In case the opening shot of the Golden Gate bridge doesn’t alert you, Perversion Story (aka One on Top of the Other) is the rare giallo set in America, and San Francisco is a perfect setting for Lucio Fulci’s sleazy thriller with the heart of a noir. Dr. George Dumurrier (Jean Sorel), head of the failing Dumurrier Clinic, needs money fast. Helpfully, while he’s out of town with his girlfriend (Elsa Martinelli), his wife (Marisa Mell) dies of an asthma attack. Pleasantly surprised by his newfound bounty, the good doctor takes an anonymous tip and visits The Roaring Twenties, a psychedelic strip club, where he sees a mesmerizing dancer who is the spitting image of his dead wife. From there, it gets very Vertigo: the lusty, murderous underbelly of swingin’ ‘68 San Francisco seen through Italian eyes.
++++++++
→ **Required tasks**:
(A) In the review of Perversion Story, what does the opening shot of the Golden Gate Bridge signal to the viewer? Answer in one to three sentences.
(B) Continue the review of Perversion Story from its last sentence.
++++++++
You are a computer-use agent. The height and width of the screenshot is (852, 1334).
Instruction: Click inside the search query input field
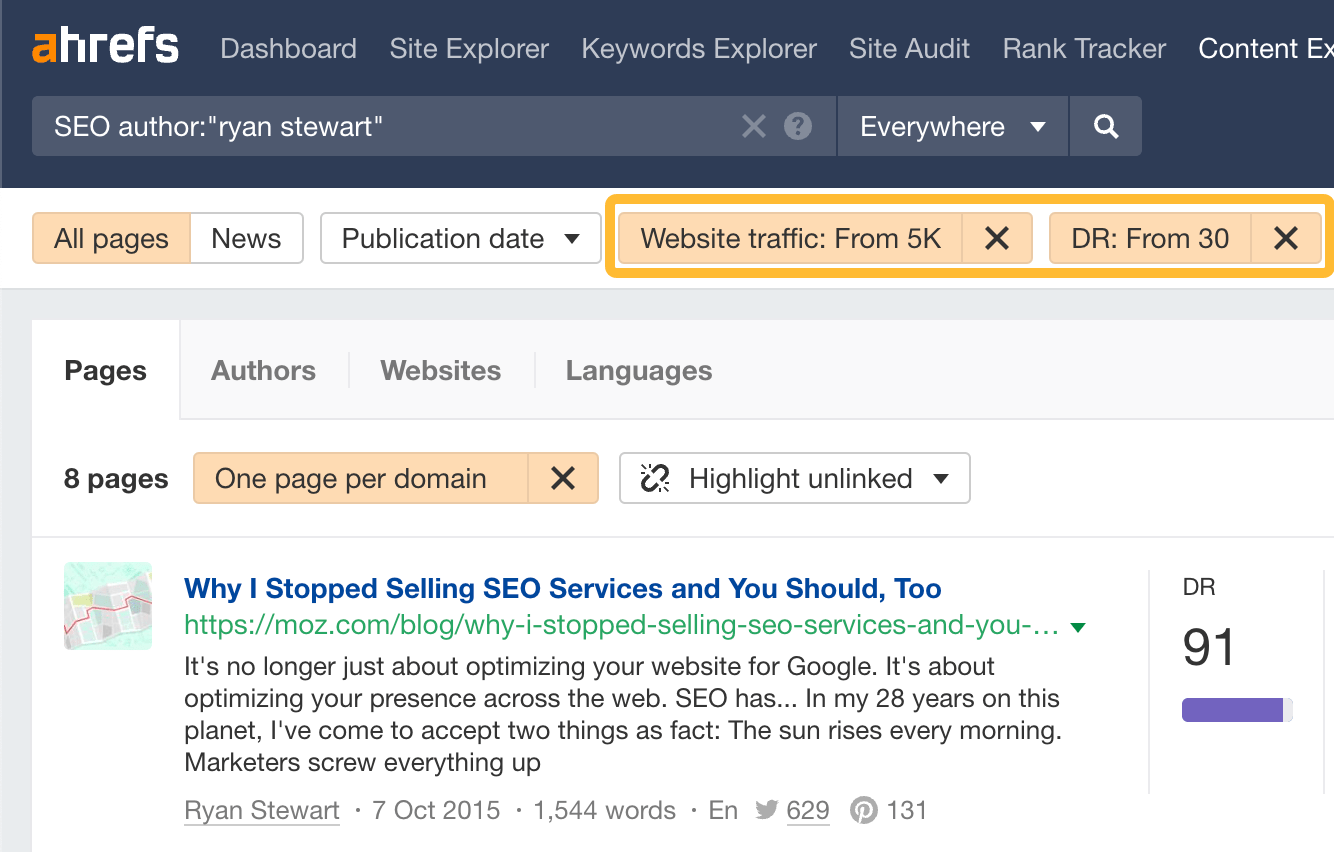[400, 126]
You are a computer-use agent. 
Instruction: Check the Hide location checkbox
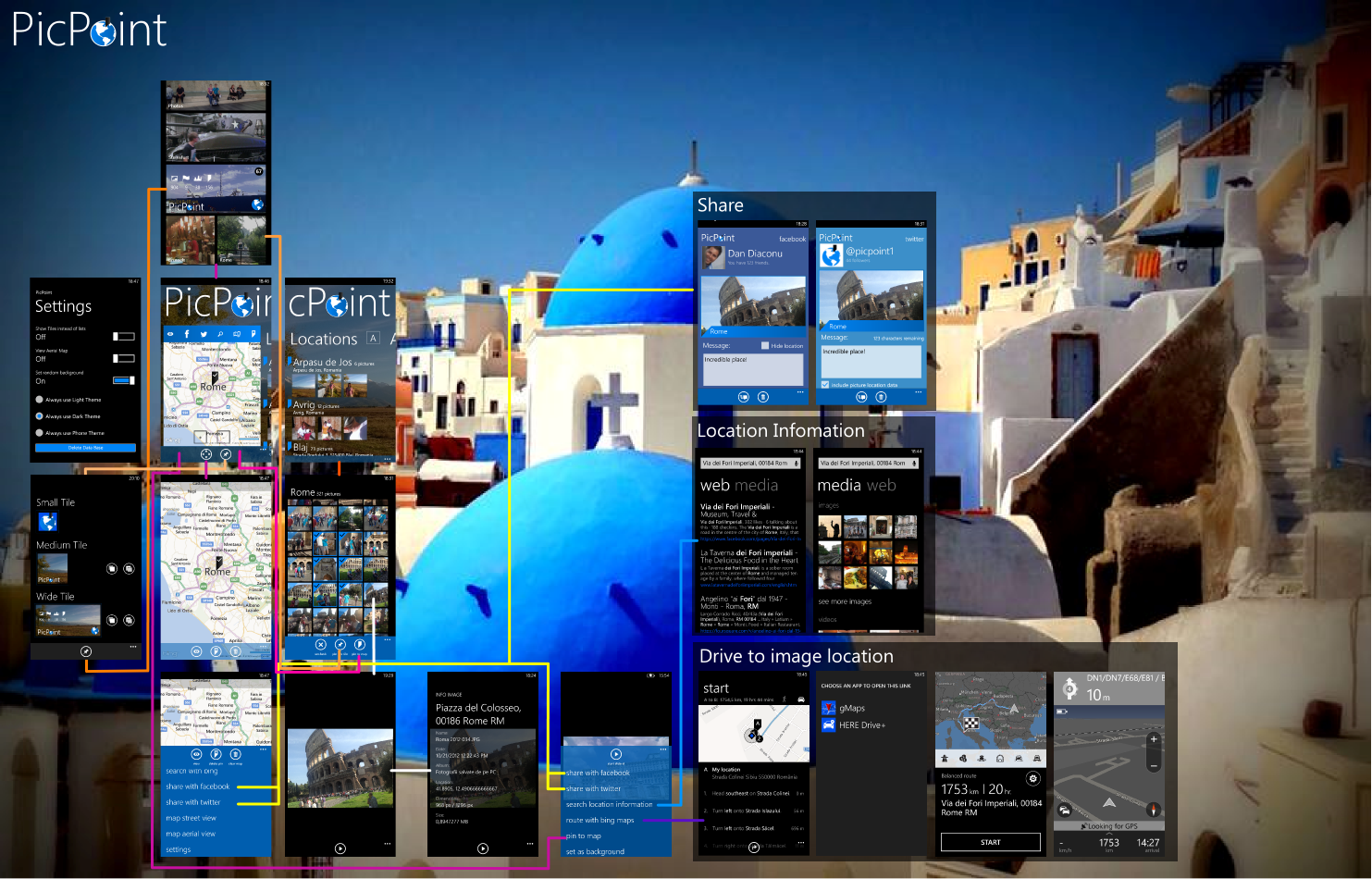coord(765,346)
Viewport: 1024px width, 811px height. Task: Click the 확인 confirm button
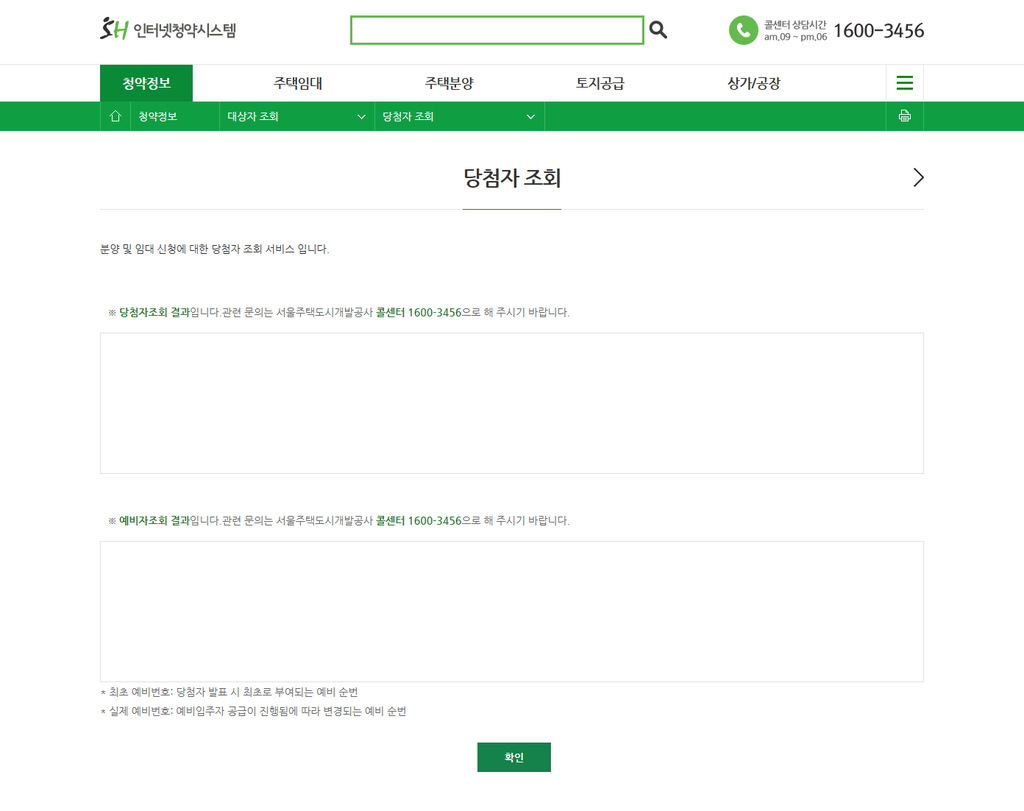[514, 757]
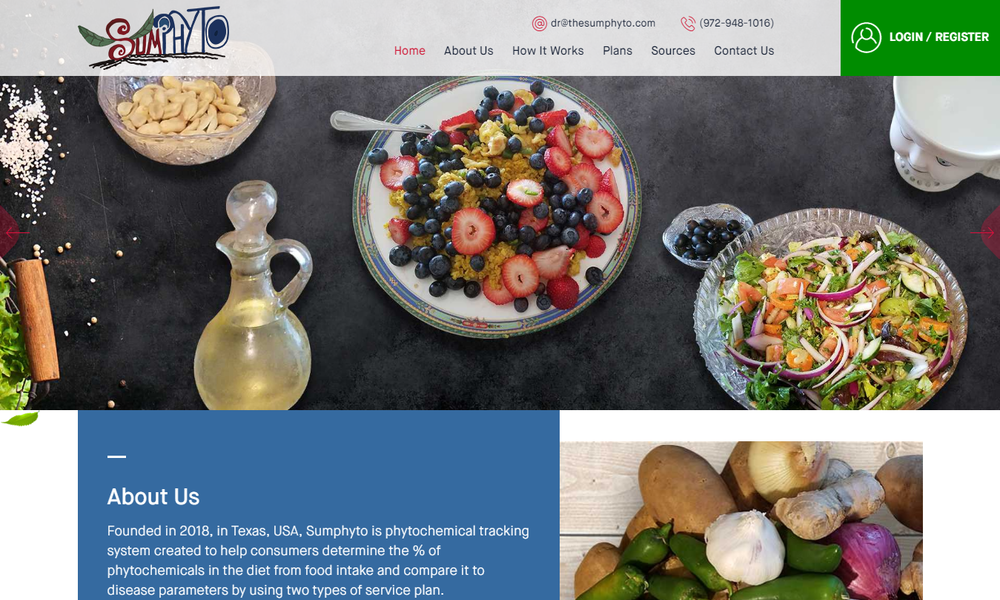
++++++++
→ **List of answers**:
(A) The shot signals that the film is one of the rare gialli set in America, with San Francisco as its setting.

(B)
Everyone suspects George of killing his wife, but is he just a garden-variety cheating cad, or did he actually orchestrate the death of his asthmatic wife for the insurance money? Sorel plays the dumb-yet-perpetually-smarmy patsy well, up to and including a scene shot in the actual gas chamber at San Quentin Prison. The film’s groovy fashion — including the liberal use of well-placed body stickers as clothes in the strip club — and emphatically San Franciscan setting underline a story fundamentally about the panic over women’s sexuality. It has this in common with most gialli, but unlike its genre brethren (and rare for Lucio Fulci), there is barely any blood or even violence to be found.
Echoes of Hitchcock rattle throughout the film, from the sexy doppelganger plot and Bay Area setting of Vertigo to the psychological warfare of Gaslight. But the film doesn’t just reference the past; it’s eerily eloquent regarding our modern age, too. “The papers are always full of… fake news,” the unfaithful husband coolly says in the first reel. This kind of poisonous arrogance runs deep.